[Stored items]
BEGIN

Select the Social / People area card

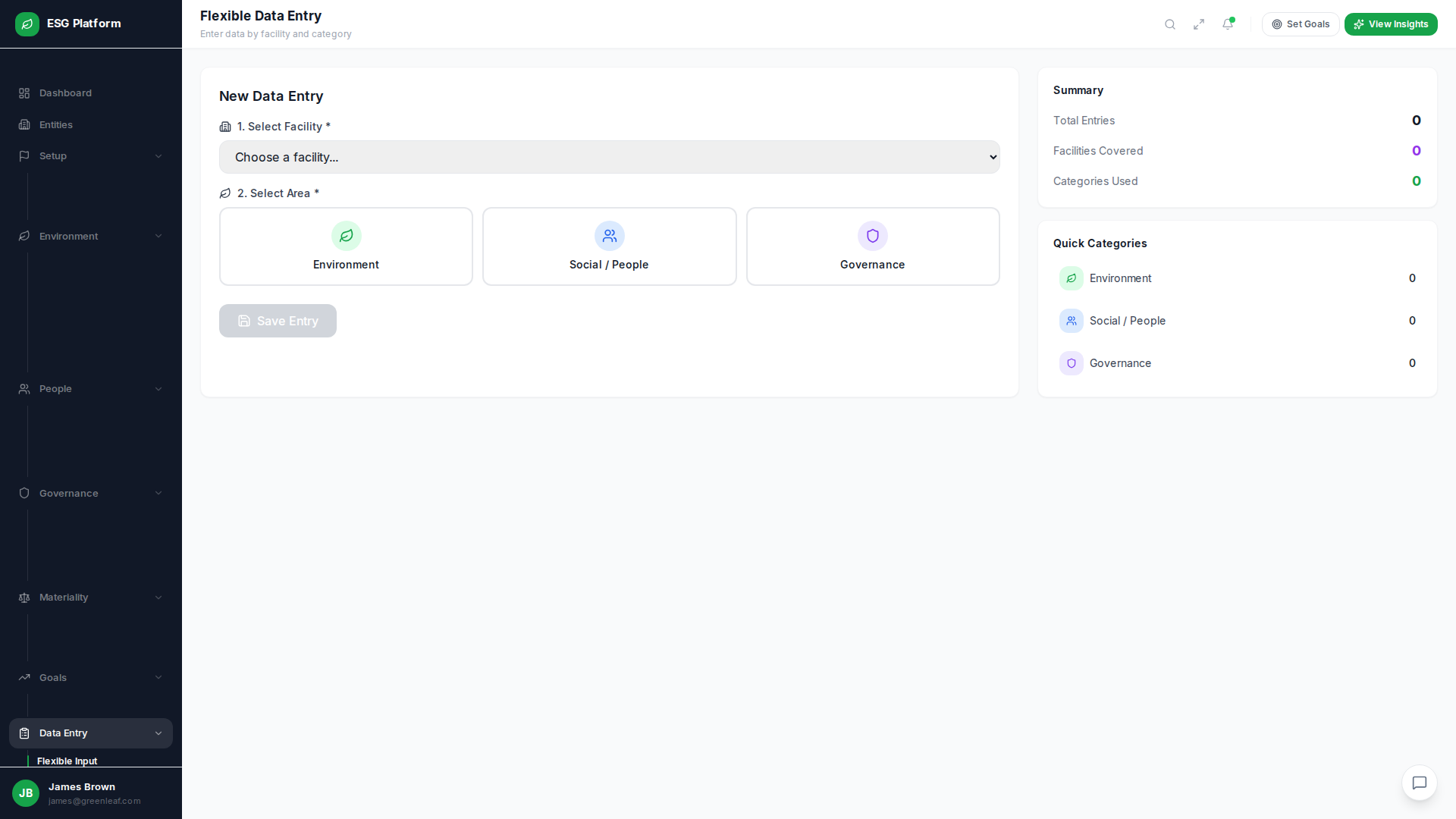[609, 246]
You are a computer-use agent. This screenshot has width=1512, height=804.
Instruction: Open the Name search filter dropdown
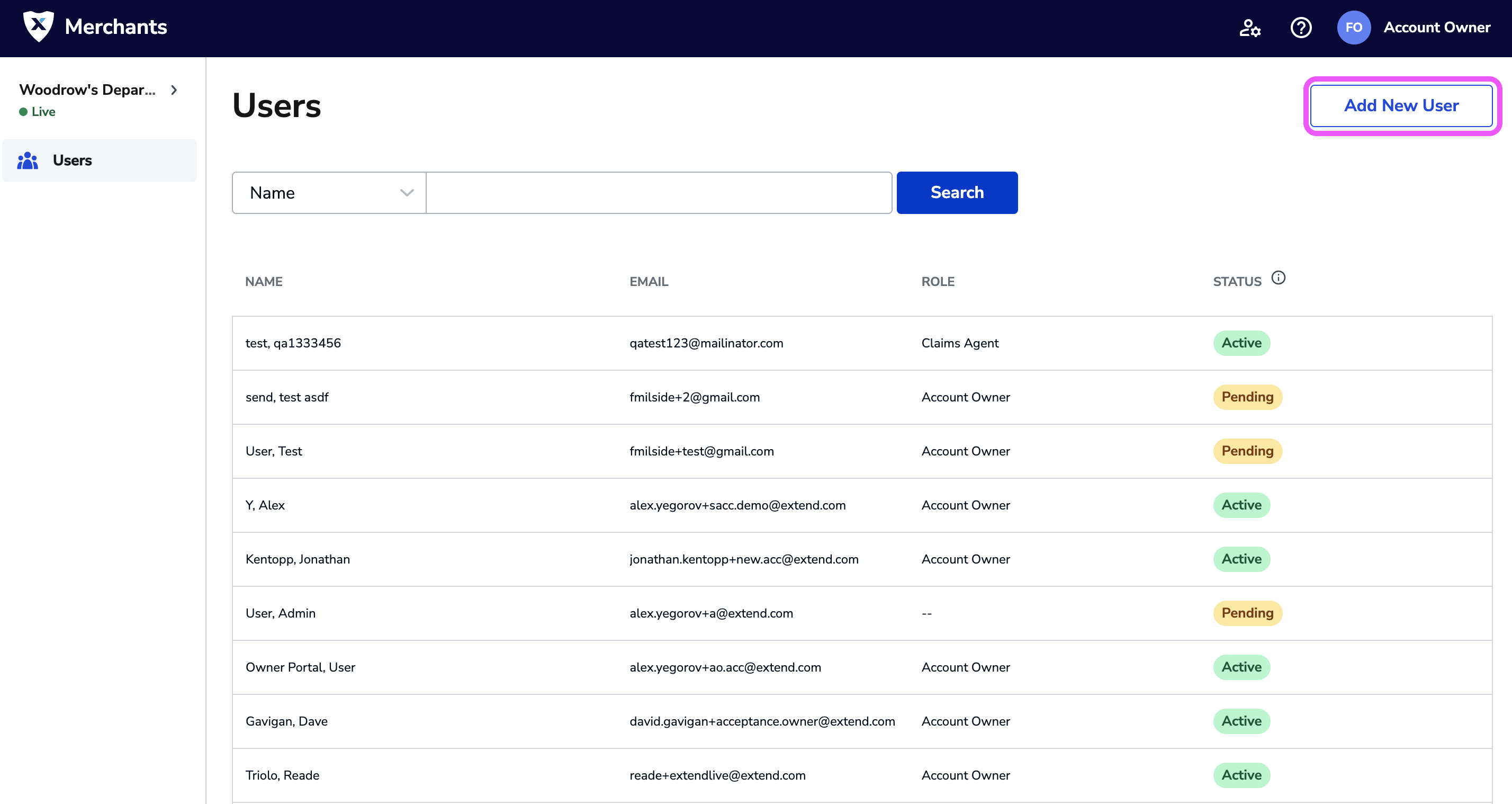[329, 193]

END

_Task prompt:_ Give the data above again exactly. Leave the pictures out.

_Problem solution:_
Select the Social / People area card

[609, 246]
You are a computer-use agent. This screenshot has width=1512, height=804.
Instruction: Open the Name search filter dropdown
[329, 193]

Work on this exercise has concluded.